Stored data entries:
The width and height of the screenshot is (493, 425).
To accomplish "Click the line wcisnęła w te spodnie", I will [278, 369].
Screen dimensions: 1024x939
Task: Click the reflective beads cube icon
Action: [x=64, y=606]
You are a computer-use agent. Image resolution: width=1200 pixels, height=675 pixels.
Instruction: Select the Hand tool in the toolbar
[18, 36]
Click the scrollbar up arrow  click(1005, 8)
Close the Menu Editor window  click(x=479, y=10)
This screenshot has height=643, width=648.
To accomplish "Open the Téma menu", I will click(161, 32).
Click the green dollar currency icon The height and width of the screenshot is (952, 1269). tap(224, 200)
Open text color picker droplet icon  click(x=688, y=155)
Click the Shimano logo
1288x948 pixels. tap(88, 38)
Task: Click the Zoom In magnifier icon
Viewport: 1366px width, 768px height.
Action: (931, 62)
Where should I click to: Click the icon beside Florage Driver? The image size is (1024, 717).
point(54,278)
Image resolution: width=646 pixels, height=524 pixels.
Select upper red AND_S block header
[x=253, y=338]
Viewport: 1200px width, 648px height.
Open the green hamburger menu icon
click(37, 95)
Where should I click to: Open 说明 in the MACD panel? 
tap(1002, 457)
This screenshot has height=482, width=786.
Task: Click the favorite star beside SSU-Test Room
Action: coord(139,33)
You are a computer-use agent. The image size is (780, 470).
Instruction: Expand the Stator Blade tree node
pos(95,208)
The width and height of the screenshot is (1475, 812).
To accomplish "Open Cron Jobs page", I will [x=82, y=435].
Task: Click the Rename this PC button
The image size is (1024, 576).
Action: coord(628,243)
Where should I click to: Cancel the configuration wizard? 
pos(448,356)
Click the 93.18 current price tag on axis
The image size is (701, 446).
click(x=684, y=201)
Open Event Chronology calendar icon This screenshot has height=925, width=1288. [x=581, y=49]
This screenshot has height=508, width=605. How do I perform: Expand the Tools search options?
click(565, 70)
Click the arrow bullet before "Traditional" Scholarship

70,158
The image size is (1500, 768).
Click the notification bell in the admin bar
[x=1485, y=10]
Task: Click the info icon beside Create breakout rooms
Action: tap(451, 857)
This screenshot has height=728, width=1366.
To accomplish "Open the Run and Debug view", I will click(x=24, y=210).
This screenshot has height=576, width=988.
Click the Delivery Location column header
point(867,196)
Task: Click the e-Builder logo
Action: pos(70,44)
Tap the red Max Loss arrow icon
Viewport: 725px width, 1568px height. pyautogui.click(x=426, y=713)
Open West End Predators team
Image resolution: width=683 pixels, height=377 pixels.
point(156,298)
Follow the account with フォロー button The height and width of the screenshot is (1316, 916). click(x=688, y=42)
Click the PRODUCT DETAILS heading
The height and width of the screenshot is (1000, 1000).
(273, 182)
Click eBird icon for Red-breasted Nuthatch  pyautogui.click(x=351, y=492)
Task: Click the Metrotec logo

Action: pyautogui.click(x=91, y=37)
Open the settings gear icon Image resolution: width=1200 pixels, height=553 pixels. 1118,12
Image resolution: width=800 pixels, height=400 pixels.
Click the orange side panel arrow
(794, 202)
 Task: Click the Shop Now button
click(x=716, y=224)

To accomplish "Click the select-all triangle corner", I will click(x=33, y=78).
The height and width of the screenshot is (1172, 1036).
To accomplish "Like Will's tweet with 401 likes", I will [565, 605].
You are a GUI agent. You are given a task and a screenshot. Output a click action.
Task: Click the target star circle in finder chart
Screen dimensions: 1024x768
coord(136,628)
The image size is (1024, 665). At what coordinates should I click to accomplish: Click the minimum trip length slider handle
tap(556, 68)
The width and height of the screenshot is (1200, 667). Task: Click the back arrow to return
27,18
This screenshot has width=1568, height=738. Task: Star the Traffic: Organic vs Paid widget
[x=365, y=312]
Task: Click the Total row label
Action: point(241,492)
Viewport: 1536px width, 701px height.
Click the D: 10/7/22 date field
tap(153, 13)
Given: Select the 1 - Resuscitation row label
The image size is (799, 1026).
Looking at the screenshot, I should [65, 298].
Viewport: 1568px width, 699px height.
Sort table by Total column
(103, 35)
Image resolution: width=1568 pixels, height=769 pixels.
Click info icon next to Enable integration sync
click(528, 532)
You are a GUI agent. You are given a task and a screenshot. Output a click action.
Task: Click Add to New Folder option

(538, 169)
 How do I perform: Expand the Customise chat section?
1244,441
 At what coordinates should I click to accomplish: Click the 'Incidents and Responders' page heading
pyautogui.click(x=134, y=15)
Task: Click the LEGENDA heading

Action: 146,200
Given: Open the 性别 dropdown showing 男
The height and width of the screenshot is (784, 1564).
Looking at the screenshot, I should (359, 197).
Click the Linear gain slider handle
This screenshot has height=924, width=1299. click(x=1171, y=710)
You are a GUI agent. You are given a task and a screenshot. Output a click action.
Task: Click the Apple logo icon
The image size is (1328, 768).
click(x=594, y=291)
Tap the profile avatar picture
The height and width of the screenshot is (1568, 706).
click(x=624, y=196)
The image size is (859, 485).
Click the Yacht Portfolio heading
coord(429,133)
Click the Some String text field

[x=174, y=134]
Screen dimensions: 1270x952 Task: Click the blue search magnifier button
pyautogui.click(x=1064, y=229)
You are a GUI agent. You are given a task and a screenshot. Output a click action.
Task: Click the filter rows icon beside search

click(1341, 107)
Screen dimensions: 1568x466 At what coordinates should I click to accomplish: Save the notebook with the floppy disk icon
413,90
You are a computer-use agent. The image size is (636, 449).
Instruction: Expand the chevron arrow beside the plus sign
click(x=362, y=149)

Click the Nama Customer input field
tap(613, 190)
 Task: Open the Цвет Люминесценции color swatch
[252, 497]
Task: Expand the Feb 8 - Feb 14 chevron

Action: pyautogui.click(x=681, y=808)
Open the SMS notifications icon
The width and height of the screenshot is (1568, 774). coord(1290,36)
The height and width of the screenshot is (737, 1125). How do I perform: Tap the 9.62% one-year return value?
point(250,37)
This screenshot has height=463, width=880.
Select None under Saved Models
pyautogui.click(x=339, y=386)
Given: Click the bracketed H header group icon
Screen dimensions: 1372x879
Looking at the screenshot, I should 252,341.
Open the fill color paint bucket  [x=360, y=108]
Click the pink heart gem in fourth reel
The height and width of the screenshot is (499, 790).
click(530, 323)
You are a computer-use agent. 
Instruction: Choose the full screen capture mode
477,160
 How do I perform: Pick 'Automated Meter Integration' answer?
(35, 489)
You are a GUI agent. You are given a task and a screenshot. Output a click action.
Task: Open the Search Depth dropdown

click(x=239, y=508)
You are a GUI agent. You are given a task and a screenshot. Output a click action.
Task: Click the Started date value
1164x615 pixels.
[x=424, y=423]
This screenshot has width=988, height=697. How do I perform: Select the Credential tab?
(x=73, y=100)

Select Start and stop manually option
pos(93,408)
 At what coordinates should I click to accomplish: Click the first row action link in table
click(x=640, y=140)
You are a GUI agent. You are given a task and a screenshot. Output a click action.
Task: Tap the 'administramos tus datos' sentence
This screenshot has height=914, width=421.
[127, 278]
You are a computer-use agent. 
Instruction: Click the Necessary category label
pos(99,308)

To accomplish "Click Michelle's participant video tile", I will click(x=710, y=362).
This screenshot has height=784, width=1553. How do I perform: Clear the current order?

» Exercise description:
Copy out the lines of data above word for word.

» The solution:
The width and height of the screenshot is (493, 425).
To accomplish "Click the line wcisnęła w te spodnie", I will [278, 369].
Screen dimensions: 1024x939
Task: Click the reflective beads cube icon
Action: [x=64, y=606]
You are a computer-use agent. Image resolution: width=1200 pixels, height=675 pixels.
Instruction: Select the Hand tool in the toolbar
[18, 36]
Click the scrollbar up arrow  click(1005, 8)
Close the Menu Editor window  click(x=479, y=10)
This screenshot has height=643, width=648.
To accomplish "Open the Téma menu", I will click(161, 32).
Click the green dollar currency icon The height and width of the screenshot is (952, 1269). tap(224, 200)
Open text color picker droplet icon  click(x=688, y=155)
Click the Shimano logo
1288x948 pixels. tap(88, 38)
Task: Click the Zoom In magnifier icon
Viewport: 1366px width, 768px height.
Action: (931, 62)
Where should I click to: Click the icon beside Florage Driver? The image size is (1024, 717).
point(54,278)
Image resolution: width=646 pixels, height=524 pixels.
Select upper red AND_S block header
[x=253, y=338]
Viewport: 1200px width, 648px height.
Open the green hamburger menu icon
click(37, 95)
Where should I click to: Open 说明 in the MACD panel? 
tap(1002, 457)
This screenshot has height=482, width=786.
Task: Click the favorite star beside SSU-Test Room
Action: coord(139,33)
You are a computer-use agent. The image size is (780, 470).
Instruction: Expand the Stator Blade tree node
pos(95,208)
The width and height of the screenshot is (1475, 812).
To accomplish "Open Cron Jobs page", I will [x=82, y=435].
Task: Click the Rename this PC button
The image size is (1024, 576).
Action: coord(628,243)
Where should I click to: Cancel the configuration wizard? 
pos(448,356)
Click the 93.18 current price tag on axis
The image size is (701, 446).
click(x=684, y=201)
Open Event Chronology calendar icon This screenshot has height=925, width=1288. [x=581, y=49]
This screenshot has height=508, width=605. How do I perform: Expand the Tools search options?
click(565, 70)
Click the arrow bullet before "Traditional" Scholarship

70,158
The image size is (1500, 768).
Click the notification bell in the admin bar
[x=1485, y=10]
Task: Click the info icon beside Create breakout rooms
Action: tap(451, 857)
This screenshot has height=728, width=1366.
To accomplish "Open the Run and Debug view", I will click(x=24, y=210).
This screenshot has height=576, width=988.
Click the Delivery Location column header
point(867,196)
Task: Click the e-Builder logo
Action: pos(70,44)
Tap the red Max Loss arrow icon
Viewport: 725px width, 1568px height. pyautogui.click(x=426, y=713)
Open West End Predators team
Image resolution: width=683 pixels, height=377 pixels.
point(156,298)
Follow the account with フォロー button The height and width of the screenshot is (1316, 916). click(x=688, y=42)
Click the PRODUCT DETAILS heading
The height and width of the screenshot is (1000, 1000).
(273, 182)
Click eBird icon for Red-breasted Nuthatch  pyautogui.click(x=351, y=492)
Task: Click the Metrotec logo

Action: pyautogui.click(x=91, y=37)
Open the settings gear icon Image resolution: width=1200 pixels, height=553 pixels. 1118,12
Image resolution: width=800 pixels, height=400 pixels.
Click the orange side panel arrow
(794, 202)
 Task: Click the Shop Now button
click(x=716, y=224)

To accomplish "Click the select-all triangle corner", I will click(x=33, y=78).
The height and width of the screenshot is (1172, 1036).
To accomplish "Like Will's tweet with 401 likes", I will [565, 605].
You are a GUI agent. You are given a task and a screenshot. Output a click action.
Task: Click the target star circle in finder chart
Screen dimensions: 1024x768
coord(136,628)
The image size is (1024, 665). At what coordinates should I click to accomplish: Click the minimum trip length slider handle
tap(556, 68)
The width and height of the screenshot is (1200, 667). Task: Click the back arrow to return
27,18
This screenshot has width=1568, height=738. Task: Star the Traffic: Organic vs Paid widget
[x=365, y=312]
Task: Click the Total row label
Action: point(241,492)
Viewport: 1536px width, 701px height.
Click the D: 10/7/22 date field
tap(153, 13)
Given: Select the 1 - Resuscitation row label
The image size is (799, 1026).
Looking at the screenshot, I should [65, 298].
Viewport: 1568px width, 699px height.
Sort table by Total column
(103, 35)
Image resolution: width=1568 pixels, height=769 pixels.
Click info icon next to Enable integration sync
click(528, 532)
You are a GUI agent. You are given a task and a screenshot. Output a click action.
Task: Click Add to New Folder option

(538, 169)
 How do I perform: Expand the Customise chat section?
1244,441
 At what coordinates should I click to accomplish: Click the 'Incidents and Responders' page heading
pyautogui.click(x=134, y=15)
Task: Click the LEGENDA heading

Action: 146,200
Given: Open the 性别 dropdown showing 男
The height and width of the screenshot is (784, 1564).
Looking at the screenshot, I should (359, 197).
Click the Linear gain slider handle
This screenshot has height=924, width=1299. click(x=1171, y=710)
You are a GUI agent. You are given a task and a screenshot. Output a click action.
Task: Click the Apple logo icon
The image size is (1328, 768).
click(x=594, y=291)
Tap the profile avatar picture
The height and width of the screenshot is (1568, 706).
click(x=624, y=196)
The image size is (859, 485).
Click the Yacht Portfolio heading
coord(429,133)
Click the Some String text field

[x=174, y=134]
Screen dimensions: 1270x952 Task: Click the blue search magnifier button
pyautogui.click(x=1064, y=229)
You are a GUI agent. You are given a task and a screenshot. Output a click action.
Task: Click the filter rows icon beside search

click(1341, 107)
Screen dimensions: 1568x466 At what coordinates should I click to accomplish: Save the notebook with the floppy disk icon
413,90
You are a computer-use agent. The image size is (636, 449).
Instruction: Expand the chevron arrow beside the plus sign
click(x=362, y=149)

Click the Nama Customer input field
tap(613, 190)
 Task: Open the Цвет Люминесценции color swatch
[252, 497]
Task: Expand the Feb 8 - Feb 14 chevron

Action: pyautogui.click(x=681, y=808)
Open the SMS notifications icon
The width and height of the screenshot is (1568, 774). coord(1290,36)
The height and width of the screenshot is (737, 1125). How do I perform: Tap the 9.62% one-year return value?
point(250,37)
This screenshot has height=463, width=880.
Select None under Saved Models
pyautogui.click(x=339, y=386)
Given: Click the bracketed H header group icon
Screen dimensions: 1372x879
Looking at the screenshot, I should 252,341.
Open the fill color paint bucket  [x=360, y=108]
Click the pink heart gem in fourth reel
The height and width of the screenshot is (499, 790).
click(530, 323)
You are a computer-use agent. 
Instruction: Choose the full screen capture mode
477,160
 How do I perform: Pick 'Automated Meter Integration' answer?
(35, 489)
You are a GUI agent. You are given a task and a screenshot. Output a click action.
Task: Open the Search Depth dropdown

click(x=239, y=508)
You are a GUI agent. You are given a task and a screenshot. Output a click action.
Task: Click the Started date value
1164x615 pixels.
[x=424, y=423]
This screenshot has width=988, height=697. How do I perform: Select the Credential tab?
(x=73, y=100)

Select Start and stop manually option
pos(93,408)
 At what coordinates should I click to accomplish: Click the first row action link in table
click(x=640, y=140)
You are a GUI agent. You are given a task and a screenshot. Output a click action.
Task: Tap the 'administramos tus datos' sentence
This screenshot has height=914, width=421.
[127, 278]
You are a computer-use agent. 
Instruction: Click the Necessary category label
pos(99,308)

To accomplish "Click Michelle's participant video tile", I will click(x=710, y=362).
This screenshot has height=784, width=1553. How do I perform: Clear the current order?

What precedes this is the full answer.